Thompson's argument is bracing in its simplicity. The labs are spending billions to build leading-edge models, and almost as fast as they ship them, competitors distill those capabilities down into cheap, open-source alternatives. His line lands hard: Models are commodities, while most of the value flows elsewhere.

If the model itself isn't the durable advantage, then what is? Thompson's answer is the one I keep coming back to: the user touchpoint. Whoever owns the surface where the work actually happens owns the relationship, the data, and the kind of lock-in a commodity model can never provide.

This isn't a new pattern. It's the whole arc of tech history. Microsoft Office has been slowly losing ground for years to Google's suite and a pile of free and open-source alternatives. Mobile apps pulled an enormous amount of user attention away from traditional desktop software. The web did it before that. SaaS was never really about killing shrinkwrap software for its own sake. It was about owning the touchpoint, the place the user shows up every single day.

So the question Thompson leaves ringing in my ears is this: what will the labs actually do to own that touchpoint? Here's my bet. They're going to become everything apps.

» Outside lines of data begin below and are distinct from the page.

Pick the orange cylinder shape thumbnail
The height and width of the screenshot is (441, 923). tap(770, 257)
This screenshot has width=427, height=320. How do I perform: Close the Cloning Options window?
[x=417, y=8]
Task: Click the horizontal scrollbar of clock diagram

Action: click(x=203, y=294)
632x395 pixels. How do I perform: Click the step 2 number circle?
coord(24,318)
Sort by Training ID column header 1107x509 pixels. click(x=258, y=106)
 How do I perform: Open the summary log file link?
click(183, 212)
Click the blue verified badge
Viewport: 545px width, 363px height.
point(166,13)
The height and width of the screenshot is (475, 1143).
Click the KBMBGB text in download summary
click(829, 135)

Why click through a ho-jillion ribbons, toolbars, and nested menus in Microsoft Word when you can simply talk to your assistant and get a beautifully formatted document back? Why wrestle with a calendar UI? Why fight a presentation tool into building your slides? The same logic runs straight through the enterprise, where the race is to own productivity wholesale: agentic coding assistants, the various cowork features, mobile apps, deep operating system integrations. Not a smarter autocomplete bolted onto the old tools, but a replacement of the surface itself.

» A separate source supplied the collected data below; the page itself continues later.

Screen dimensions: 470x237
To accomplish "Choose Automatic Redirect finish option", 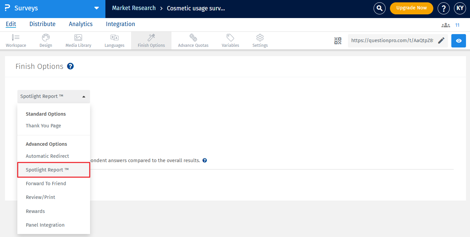I will click(47, 156).

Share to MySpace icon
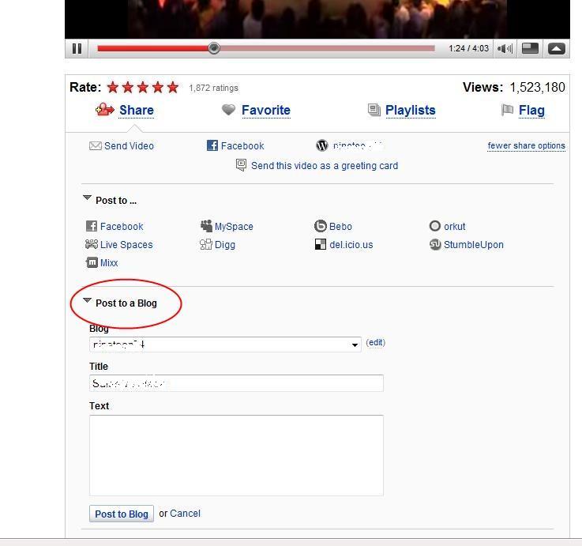point(206,226)
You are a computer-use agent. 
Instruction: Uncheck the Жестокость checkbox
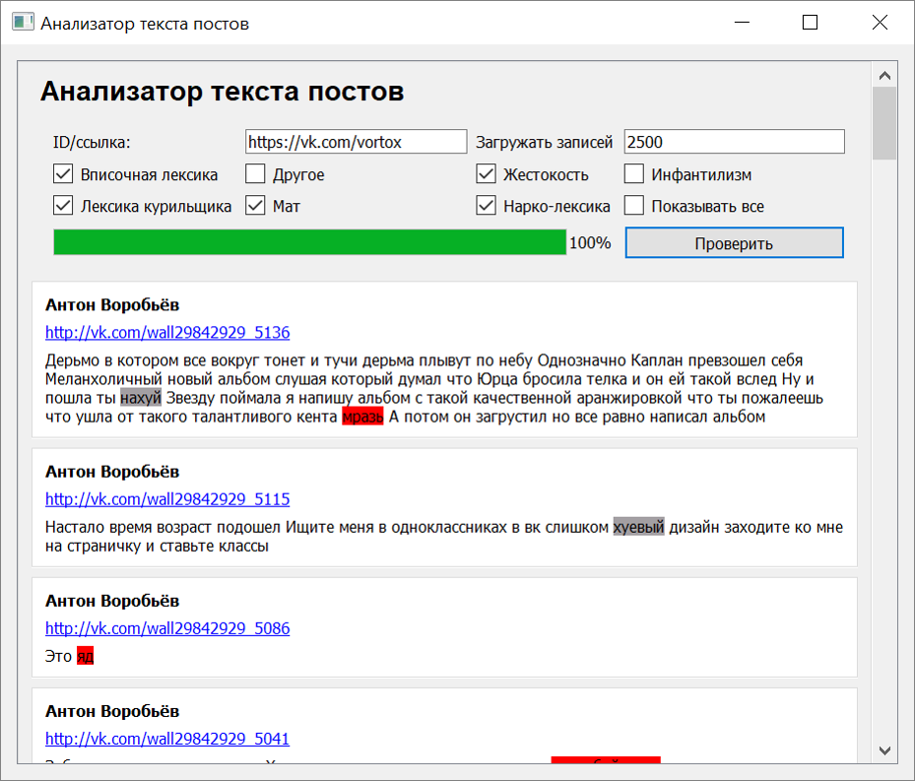pos(486,175)
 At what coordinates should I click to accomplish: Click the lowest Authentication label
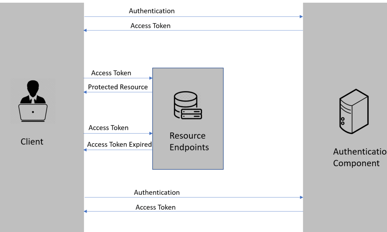157,192
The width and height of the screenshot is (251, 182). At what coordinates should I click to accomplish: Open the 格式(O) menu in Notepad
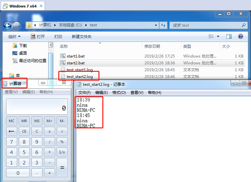119,93
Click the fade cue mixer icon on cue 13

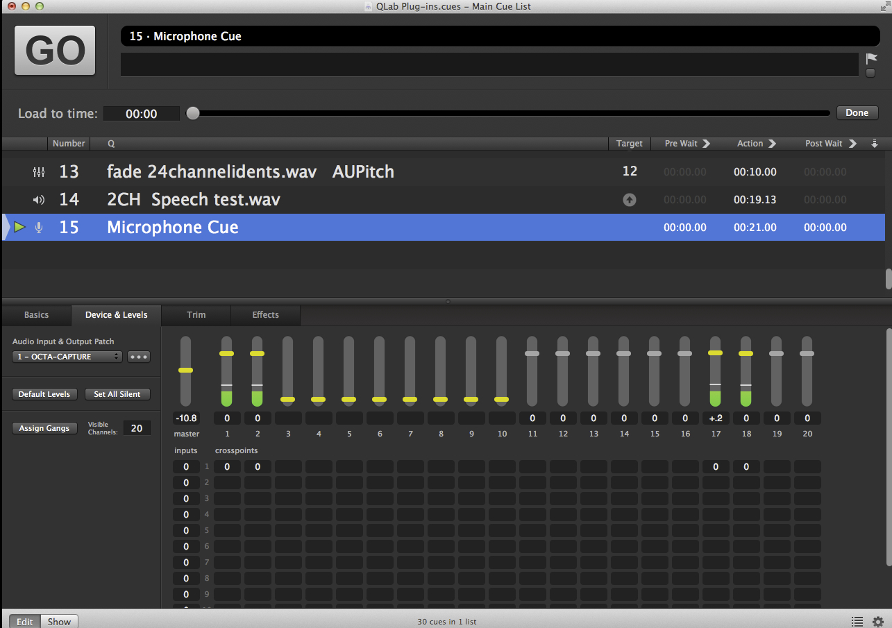pyautogui.click(x=39, y=172)
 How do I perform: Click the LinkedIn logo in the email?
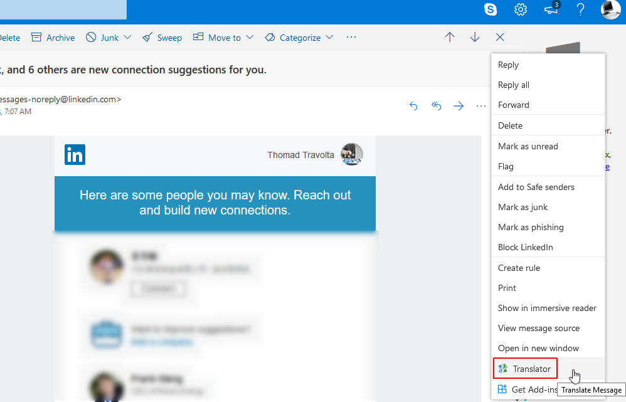tap(75, 154)
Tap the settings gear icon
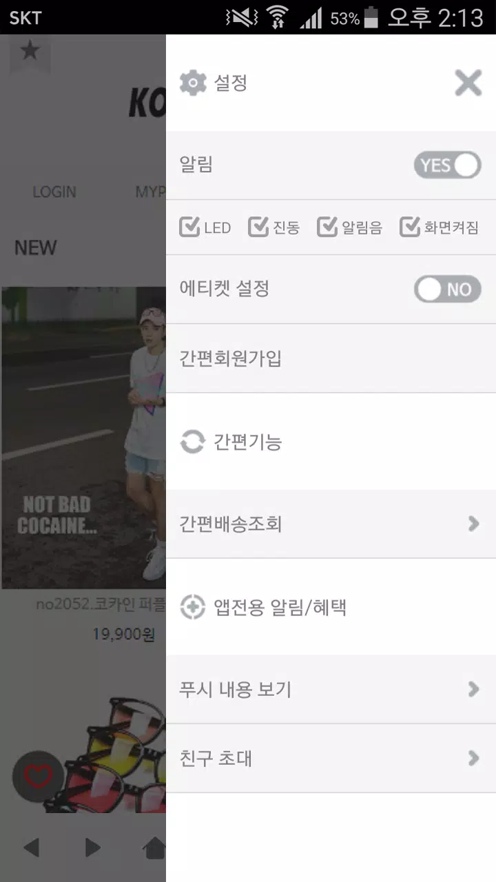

Look no further than Anthropic's current product catalog. Claude Code is the market leader for agentic coding, Claude Cowork is rapidly gaining traction for day-to-day productivity, and new features like Claude Design will help them own the user touchpoint with an ever-expanding market reach.

That's the part I find genuinely fascinating. The next platform war won't be won by whoever posts the highest benchmark scores. It'll be won by whoever owns the surface where work actually happens, and makes that work feel less like fighting software and more like talking to a capable colleague. That's a massive shift in how people work, and we're only at the very beginning of it.